#### AUFGABE 1
Schreiben Sie aus der Rezension zu Johnny Cashs „Forever Words“ den Abschnitt zwischen „Und die Namen“ und „den Song selbst.“, beide eingeschlossen, wortgetreu ab.
#### AUFGABE 2
Knüpfen Sie an das Ende der Rezension über Johnny Cashs Album „Forever Words“ an und schreiben Sie sie weiter.

#### VORLIEGENDER AUSZUG
Während einer jahrzehntelangen Karriere eines Musikers bleiben unweigerlich immer auch viele Arbeiten, sprich Songs, Texte, Kompositionen oder auch Gedichte unveröffentlicht. Nun ist die Popularität des am 12. September 2003 verstorbenen Country-Stars Johnny Cash nach wie vor nicht nur ungebrochen, seine Fans fordern nach wie vor immer noch neues Material. Und wenn solches laut seinem Sohn John Carter Cash schon mal vorliegt (O-Ton: »…und das massenhaft!"«), warum es dann nicht auch veröffentlichen? Das Projekt "Johnny Cash – Forever Words" startete in Deutschland am 1. Februar 2018 mit der Herausgabe eines gleichnamigen Buches, das Gedichte und Texte des 'Man In Black' enthielt, die oft auch sehr persönlicher Natur waren bzw. sind. Die ganze Arbeit daran, wie etwa das Sichten und die Auswahl der Arbeiten, begann jedoch bereits einige Jahre vorher. Und gleichzeitig bat der Sohnemann Cash sowohl befreundete als auch bekannte Musiker, diese bzw. einige der Texte zu vertonen. Und deshalb liegt "…Forever Words" nun auch auf Doppel-Vinyl und prallen 16 Tracks vor.
Und die Namen der vertretenen Musiker lassen sich durchaus sehen, wie wir im weiteren Verlauf dieses Reviews noch feststellen werden. Den Anfang machen passenderweise Cashs alte Weggefährten Willie Nelson (Akustik-Gitarre) und Kris Kristofferson (Stimme), die den ersten Track nicht singen, sondern rezitieren. Brad Paisley liefert ein feines "Gold All Over The Ground" ab, bevor Chris Cornell mit "You Never Knew My Mind" das erste absolute Highlight dieser Scheibe setzt. Ein sehr persönlicher Text von Cash, der hier wahnsinnig intensiv von dem mittlerweile ebenfalls verstorbenen Cornell umgesetzt wurde. Absolut spitze! Alison Krauss macht bei "The Captain’s Daughter" ebenfalls eine sehr gute Figur, wenn auch mehr durch ihren einfühlsamen Gesang, als den Song selbst.

#### BEREITGESTELLTE EINTRÄGE

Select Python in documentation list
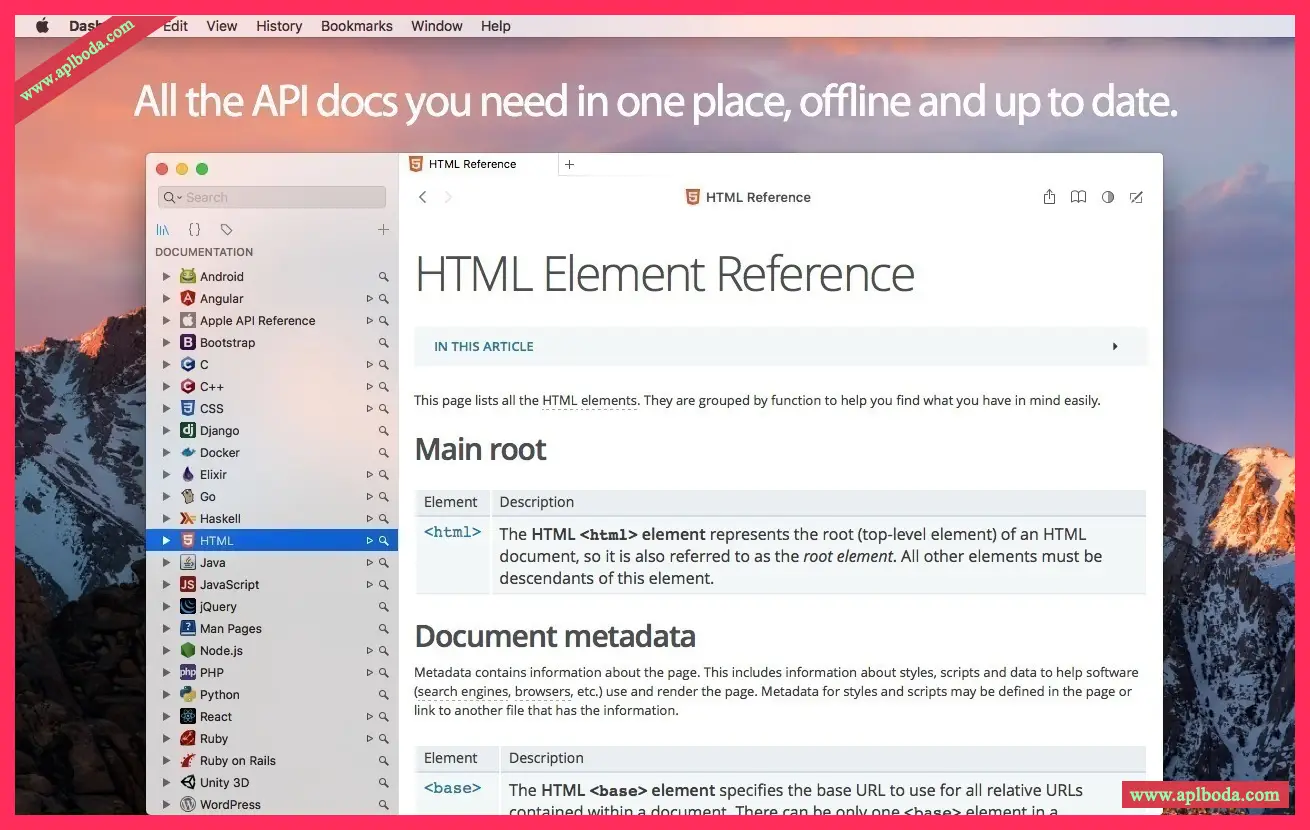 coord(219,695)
* * *
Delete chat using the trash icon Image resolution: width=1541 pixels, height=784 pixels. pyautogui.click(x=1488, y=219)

#### ÜBUNGSERGEBNIS 1
Und die Namen der vertretenen Musiker lassen sich durchaus sehen, wie wir im weiteren Verlauf dieses Reviews noch feststellen werden. Den Anfang machen passenderweise Cashs alte Weggefährten Willie Nelson (Akustik-Gitarre) und Kris Kristofferson (Stimme), die den ersten Track nicht singen, sondern rezitieren. Brad Paisley liefert ein feines "Gold All Over The Ground" ab, bevor Chris Cornell mit "You Never Knew My Mind" das erste absolute Highlight dieser Scheibe setzt. Ein sehr persönlicher Text von Cash, der hier wahnsinnig intensiv von dem mittlerweile ebenfalls verstorbenen Cornell umgesetzt wurde. Absolut spitze! Alison Krauss macht bei "The Captain’s Daughter" ebenfalls eine sehr gute Figur, wenn auch mehr durch ihren einfühlsamen Gesang, als den Song selbst.

#### ÜBUNGSERGEBNIS 2
Kein geringerer als T-Bone Burnett eröffnet die zweite Seite mit einem etwas düsteren Americana-Sound, der den Text jedoch ganz hervorragend reflektiert. Nicht nur Burnetts Stimme überzeugt hier, auch der Vortrag erinnert so stark an Johnny Cash, dass man das Stück im Kopf von diesem gesungen hören kann. Seine älteste Tochter Rosanne Cash führt das Projekt meisterlich mit dem melancholischen "The Walking Wounded" weiter, bevor John Mellencamp das Tempo bei "Them Double Blues" wieder deutlich anzieht. Da steckt auch jede Menge Qualität in den Details, wie etwa in den Harmony Vocals von Jana Hoyt Westcott. Jewels "Body On Body" mag zunächst etwas schwülstig klingen, wächst aber nach einigen Durchläufen deutlich.
Mit Streichern und dann Piano startet Elvis Costello das Lamento "I’ll Still Love You", das man stilistisch auch in die ganz frühe Phase von Tom Waits einordnen könnte. Von den Vibes und der Atmosphäre hebt sich diese Nummer deutlich von den bisherigen ab. Carlene Carter ist die Tochter von June Carter-Cash aus einer früheren Ehe, also Johnny Cashs Stieftochter, die hier mit "June’s Sundown" ebenfalls eine eher melancholische Interpretation eines Cash-Textes hinterlassen hat. Feine Hillbilly-/Bluegrass-Kost bringen Dailey & Vincent zu einem religiösen Text, bevor I’m With Her die dritte Seite mit "Chinky Pin Hill" ebenfalls akustisch, aber dennoch wieder eine komplett andere Klangfarbe setzend, beendet. Auf Seite 4 wird es mit Robert Glasper feat. Ro James and Anu Sun dann geradezu abenteuerlich, zumindest wenn man hier weiterhin auf Country- oder Americana-Sounds gesetzt hatte. Electronic Pop goes Roots Music. Interessant, aber ganz sicher gewöhnungsbedürftig. Im Anschluss lassen The Jayhawks dann die handgemachte Musik wieder aufleben und legen mit "What Would I Dreamer Do" das zweite Highlight dieses Doppel-Albums vor. Ebenfalls ruhig gehalten, dafür aber mit einer wunderschönen Melodie und massenhaft Feeling versehen. Der Abschluss gehört dann Jamey Johnson und seiner Lesung von "Spirit Rider", bei der er lediglich von Trompete, Saxofon und dem Flügelhorn begleitet wird.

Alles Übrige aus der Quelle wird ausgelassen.